March 7, 2006 > Editorial: Wanted - Fiscal Restraint
Editorial: Wanted - Fiscal Restraint
In a mid-year budget review on February 21, Fremont City Manager Fred Diaz spoke of stabilizing the budget by continuing the severe city service cuts put in place over the last four years. He noted, "I do not think we can afford to restore any services we have cut in recent years, therefore I am recommending that all budget and service cuts remain in place for fiscal year '06 - '07." Diaz went on to say that maintenance of current service levels "is only the case because of the aggressive budget cuts we have taken to bring costs in line with lower revenues from our restructured economy."

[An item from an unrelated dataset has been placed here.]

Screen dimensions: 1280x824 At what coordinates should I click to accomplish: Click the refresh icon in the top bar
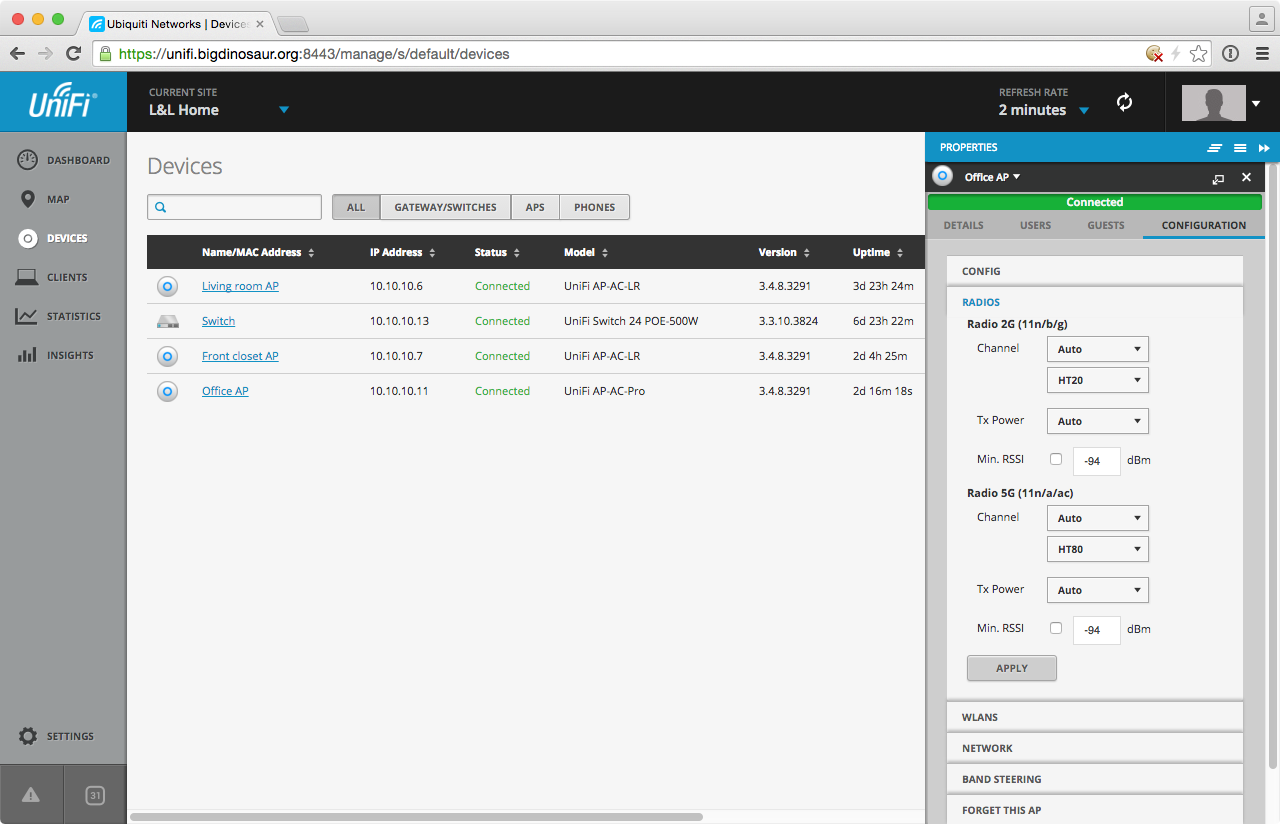pyautogui.click(x=1124, y=102)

A clarion call for more revenue was again raised citing the need for increased safety services and repairs to roads and other infrastructure needs. This renewed bid for a tax might be palatable if there is equally clear evidence of trustworthy use of existing funds. So far, the record is as mixed as the economic signals of Silicon Valley. Although there are signs of restraint, other signals are troubling. For instance, the costs to replace the Candle Lighters Pavilion at Central Park surfaced again, this time with a significant cost overrun. Explained as unexpected developments, the money appropriated is nowhere near the amount necessary for completion of this project. Staff will be forced to come back for more money soon and it will be interesting to hear the explanation and watch the council's response.
At the next meeting of the city council, it will also be interesting to listen to what has happened to the Washington Avenue and Paseo Padre Parkway grade separation project. Is this still on track or will it, too, be subject to massive cost overruns? Another development to watch will be the Centerville Market Place. No public news at this time, but sources close to the project insist it is on track. The proof will be later this year as the redevelopment agency and developer move toward transfer of land ownership.

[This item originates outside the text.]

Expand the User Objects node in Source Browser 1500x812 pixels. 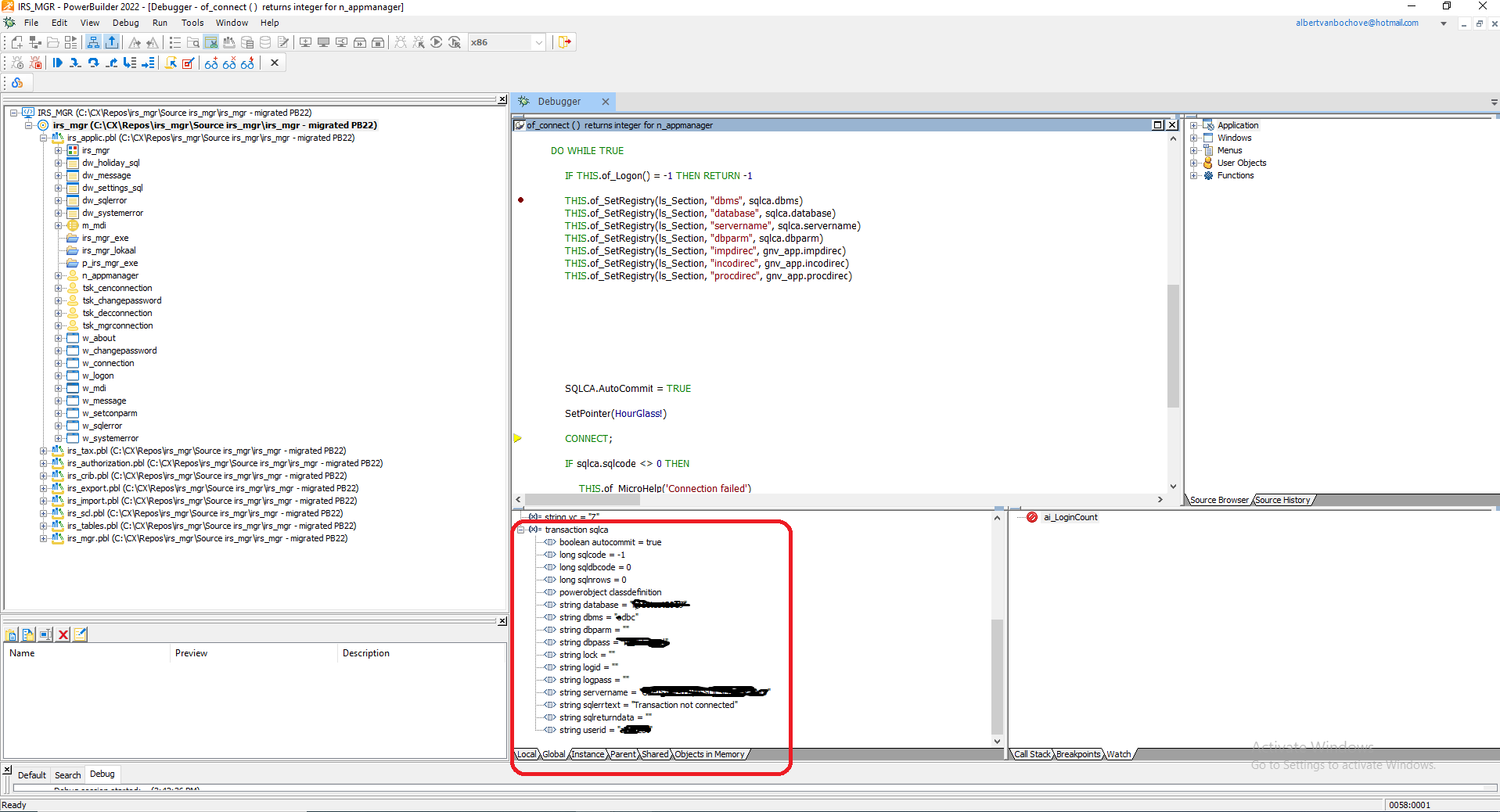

In the midst of fiscal uncertainty, timing is poor for adding more employees, especially with a high price tag attached. However, the city website is offering a newly created Deputy City Manager position for a base salary of $148,000 to $185,000 along with a host of wonderful benefits including a "Health Benefit Allowance" of $1,048 per month, Annual leave that accrues at the rate of 128 hours (think 40 hours per week) and an additional 104 hours of non-accruable leave. Arguments can always be made for the need of additional funds, but when the budget calls for fiscal restraint, all requests for additional funds should be viewed with some skepticism.

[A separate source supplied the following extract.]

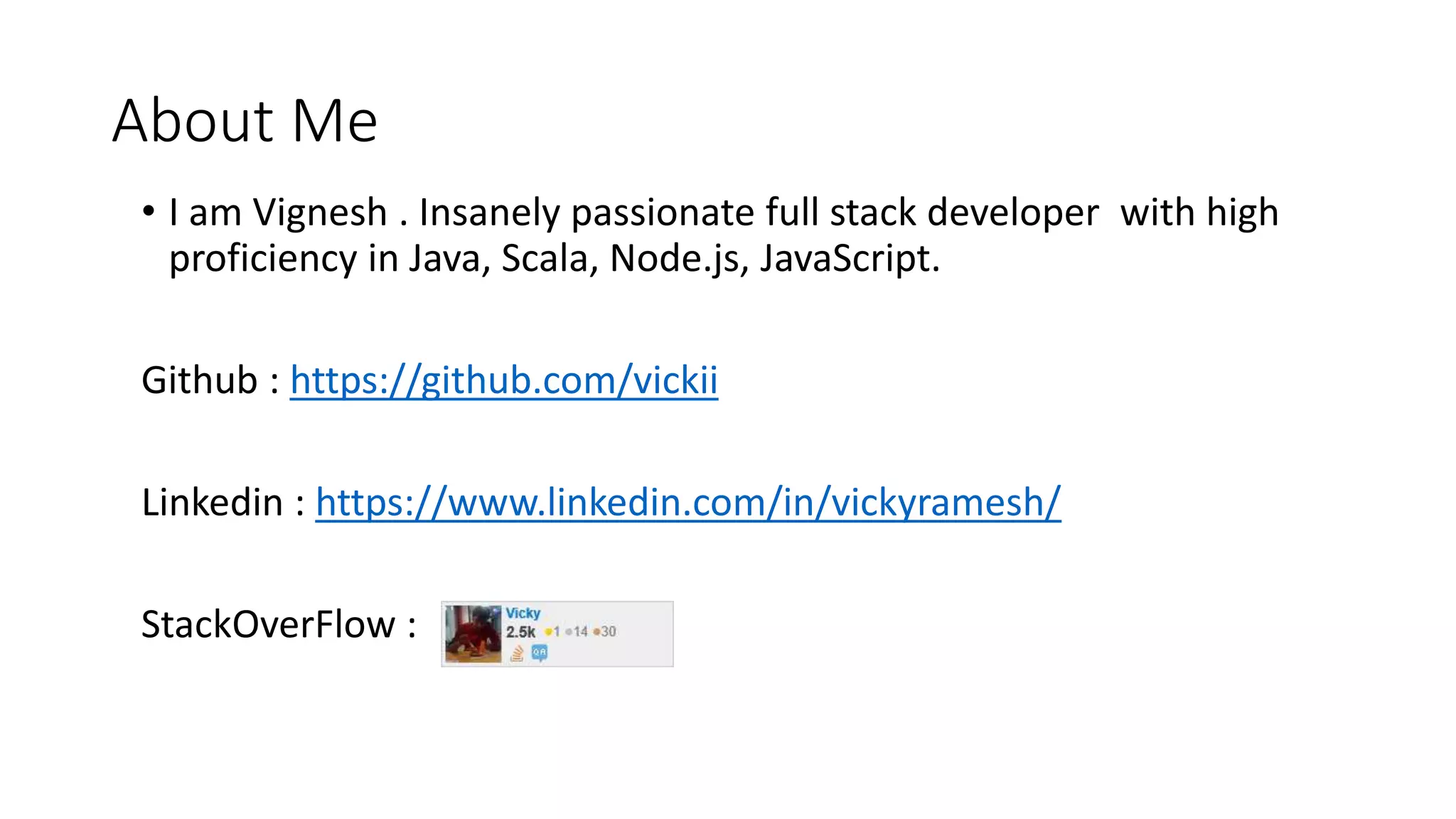Click the 2.5k reputation score
1456x819 pixels.
[x=520, y=632]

The real test of fiscal responsibility will come as more money becomes available to the city. At this point, reserve funds are subject to scrutiny since fattening those coffers while crying poor is not acceptable. If city finances are beginning to stabilize, the big test will be how well new monies are used and if the promise of austerity is kept. Which services will be restored first and how well has the council listened to their constituents since the ill-conceived Proposition V? It is still a question of trust and respect in both directions. Until that is achieved, hiring practices and cost overruns that do not bear close scrutiny are not acceptable.